Voltò il viso, premette l’altra guancia sul ginocchio, guardò in mezzo alla neve con occhi più sconfortati di quelli di Finlandia.

Se io fossi stato più forte e coraggioso...

Sollevò anche lui la mano protetta dal guanto. Dischiuse le dita che rimasero leggermente flesse verso il palmo. Estonia socchiuse le palpebre, trattenne fra le ciglia il luccichio degli occhi.

Chissà quante cose sarebbero diverse da ora.

Finlandia voltò lo sguardo, si accorse dell’alone di tristezza che aveva circondato Estonia come una nebbiolina grigia e fredda, del suo abbraccio sempre più stretto attorno alla gamba piegata al petto, e si avvicinò di più a lui, gli mostrò un sorriso rassicurante. “Voi tre siete davvero fortunati a essere così vicini e uniti in ogni situazione,” gli disse. “Poi Russia non permetterebbe mai a nessuno di dividervi, tantomeno di farvi del male.”

Estonia ruotò gli occhi all’indietro, lo sguardo poco convinto, un sopracciglio storto.

Finlandia gli diede una piccola pacca sulla spalla. “Dovreste esserne felici.”

“I... in realtà,” Estonia tornò a voltarsi, un’ombra gli scurì il viso, “il nostro legame non è così felice come può sembrare.”

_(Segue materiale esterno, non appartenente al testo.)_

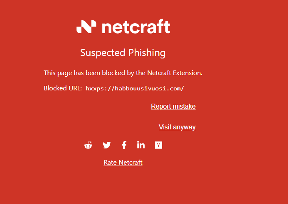The width and height of the screenshot is (288, 204).
Task: Open the Facebook share icon
Action: (x=124, y=145)
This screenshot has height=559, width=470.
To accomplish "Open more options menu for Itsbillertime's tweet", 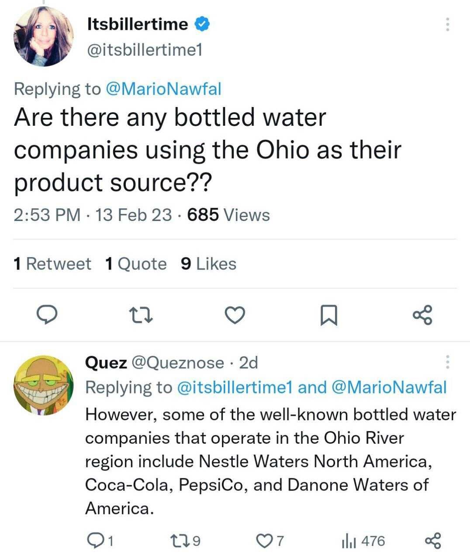I will 447,24.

Finlandia sbatté le palpebre, stupito.

Estonia prese un respiro profondo e sollevò il viso dal ginocchio. “Noi non ci siamo scelti da soli, siamo stati obbligati a vivere uno accanto all’altro. Forse in altre occasioni avremmo anche potuto imparare a volerci bene e a essere buoni amici, ma sentendoci forzati a vivere assieme e a condividere la pressione che Russia genera su di noi rende tutto più complicato.” Socchiuse le palpebre, il dolore che gravava sul petto si riflesse nei suoi occhi avviliti. “Per quanto ci sforziamo, non riusciamo proprio ad andare d’accordo come dovremmo.”

Finlandia abbassò il capo, fece scivolare giù la mano dalla sua spalla. “Mi dispiace.” Dondolò di nuovo le gambe e diede una strisciata nella neve con la punta dello stivale. Tornò a parlargli con tono rassicurante, la voce dolce e comprensiva. “Ma sai, certe cose richiedono tempo. Sono certo che imparerete anche voi.” Si posò la mano sul petto. “Anche fra noi cinque le cose non sono sempre andate come adesso, soprattutto in passato.”

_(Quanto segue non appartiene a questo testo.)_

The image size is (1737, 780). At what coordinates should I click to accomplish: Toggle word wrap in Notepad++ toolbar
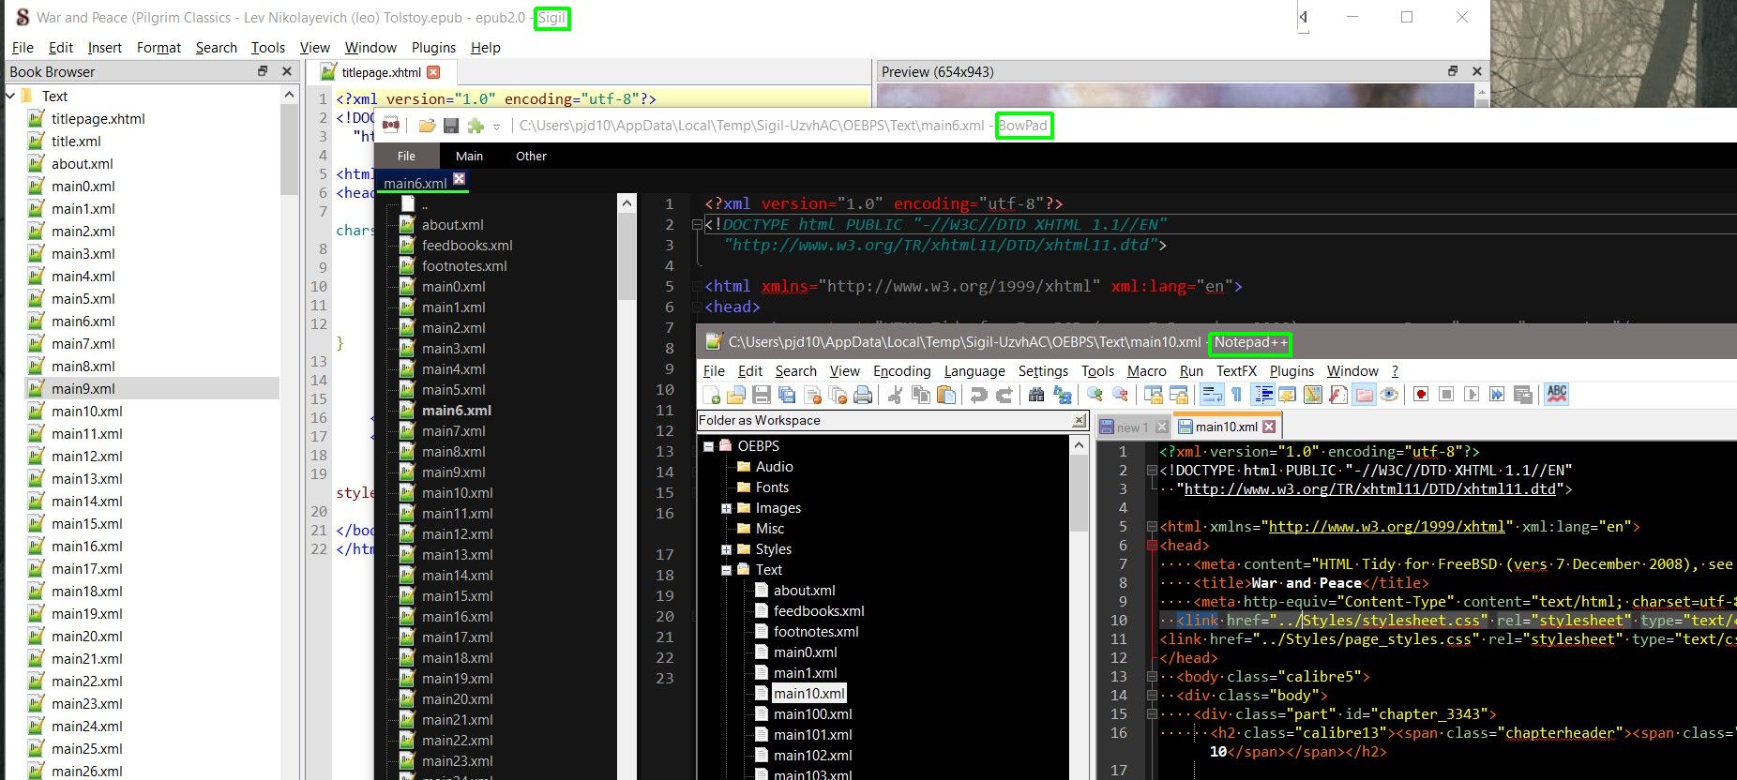click(x=1212, y=395)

Estonia soffiò una breve e rauca risata, si grattò dietro l’orecchio e piegò un sorriso sbilenco. “La volta che impareremo sarà proprio quando troveremo tutti e tre il coraggio di andarcene da qui, temo.” Scosse le spalle, le dita scivolarono dai capelli. “E allora sarà stato tutto inutile.”

“A proposito...” Finlandia sporse le spalle in avanti, tese lo sguardo in mezzo agli alberi, verso la stradina di ritorno che si tuffava nel buio della foresta. “Come mai Lituania non è venuto con noi?” Rivolse a Estonia uno sguardo dispiaciuto. “È un peccato, sarebbe stato bello passeggiare tutti assieme.”

“Oh,” Estonia indicò oltre il boschetto, “è rimasto in casa a lavorare assieme al signor Russia.”

“Sul serio?” Finlandia si portò una mano davanti alla bocca, preoccupato. “Ma non è stanco? Non fa mai una pausa.”

Estonia scosse le spalle e sorrise. “È fatto così.” Scollò il ginocchio dal petto, stese la gamba giù dal tronco dell’albero, flesse il capo all’indietro, guardando il cielo. “Ogni tanto usa il lavoro per distrarsi e si affatica senza accorgersene.” Il suo fiato condensato risalì le labbra, aleggiò sopra la sua testa somigliando a una nuvola, e si squagliò.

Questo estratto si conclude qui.